Donations flood in for South West Women’s Refuge as difficult festive season looms for many

Headshot of Jackson Barrett
Jackson BarrettSouth Western Times
Zonta Club members Carol Carter, Bronwyn English and president Tyril Houghton with South West Women's Refuge chief executive Ali White.
Camera IconZonta Club members Carol Carter, Bronwyn English and president Tyril Houghton with South West Women's Refuge chief executive Ali White.
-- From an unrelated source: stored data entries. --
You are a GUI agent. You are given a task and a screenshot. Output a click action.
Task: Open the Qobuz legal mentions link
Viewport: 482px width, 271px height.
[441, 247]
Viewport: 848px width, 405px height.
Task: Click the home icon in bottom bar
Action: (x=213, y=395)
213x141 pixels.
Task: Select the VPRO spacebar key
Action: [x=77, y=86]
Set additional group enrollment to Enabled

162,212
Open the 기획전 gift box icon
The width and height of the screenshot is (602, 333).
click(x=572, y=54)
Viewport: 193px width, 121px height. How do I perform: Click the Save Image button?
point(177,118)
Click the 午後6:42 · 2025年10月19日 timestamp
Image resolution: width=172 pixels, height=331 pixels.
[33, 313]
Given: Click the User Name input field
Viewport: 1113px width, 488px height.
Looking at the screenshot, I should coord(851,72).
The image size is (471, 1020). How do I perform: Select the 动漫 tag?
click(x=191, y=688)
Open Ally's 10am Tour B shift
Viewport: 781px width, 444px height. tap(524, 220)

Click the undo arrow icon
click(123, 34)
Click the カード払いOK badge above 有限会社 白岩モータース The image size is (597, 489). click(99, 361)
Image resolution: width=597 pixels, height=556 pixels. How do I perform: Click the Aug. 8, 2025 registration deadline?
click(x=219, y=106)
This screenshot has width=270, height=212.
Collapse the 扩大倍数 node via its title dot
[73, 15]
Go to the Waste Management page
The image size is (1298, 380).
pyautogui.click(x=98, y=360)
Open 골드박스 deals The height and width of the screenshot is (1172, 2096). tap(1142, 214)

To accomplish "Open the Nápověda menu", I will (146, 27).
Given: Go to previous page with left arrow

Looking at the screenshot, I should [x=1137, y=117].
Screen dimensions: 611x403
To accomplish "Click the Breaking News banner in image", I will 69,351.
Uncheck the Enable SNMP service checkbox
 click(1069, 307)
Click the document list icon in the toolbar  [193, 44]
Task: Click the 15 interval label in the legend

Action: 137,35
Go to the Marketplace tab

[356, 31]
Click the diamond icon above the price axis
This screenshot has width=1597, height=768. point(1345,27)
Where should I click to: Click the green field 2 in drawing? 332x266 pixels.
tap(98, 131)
Credit: Jackson Barrett/South Western Times

South West residents are doing everything they can to help people in need this Christmas, with donations flooding in to organisations like Bunbury’s South West Women’s Refuge bringing “tears of joy”.

Bunbury’s Zonta Club on Wednesday made a significant donation of toiletries, sanitary items, food and other gifts to the refuge as part of its Christmas drive, which included the packaging of 20 boxes in 20 minutes by Kingia Z-Club members at Bunbury Senior High School.

SWWR chief executive Ali White said it had been a particularly difficult year for many of the women and children who have escaped domestic violence and the extra support would make a huge difference.

“It has been a difficult year for a lot of people,” she said.

“We have noticed a big difference in the COVID space, a lot more crisis situations rather than planned escapes, so women and children are actually fleeing their houses as a result of an incident.

“When the women and children come to the refuge and into our services, many of them don’t have access to funds at all.

“Honestly, the tears of joy from mums and kids and the excitement when they see the presents come through the door are just marvellous.”

Zonta Club Bunbury president Tyril Houghton said it was a “monumental step” for women to seek help and the club was proud to be able to help support them.

“These were donated by Zontians and some of the kids brought stuff in as well and they then wrapped 20 boxes in 20 minutes, which was just amazing,” she said.

“They chose for them to go to the South West Women’s Refuge because there are a lot of people at the moment who are suffering from domestic violence and are needing to not be at home.

“It is possibly the first time some of them will have Christmas with nobody else to by for them.”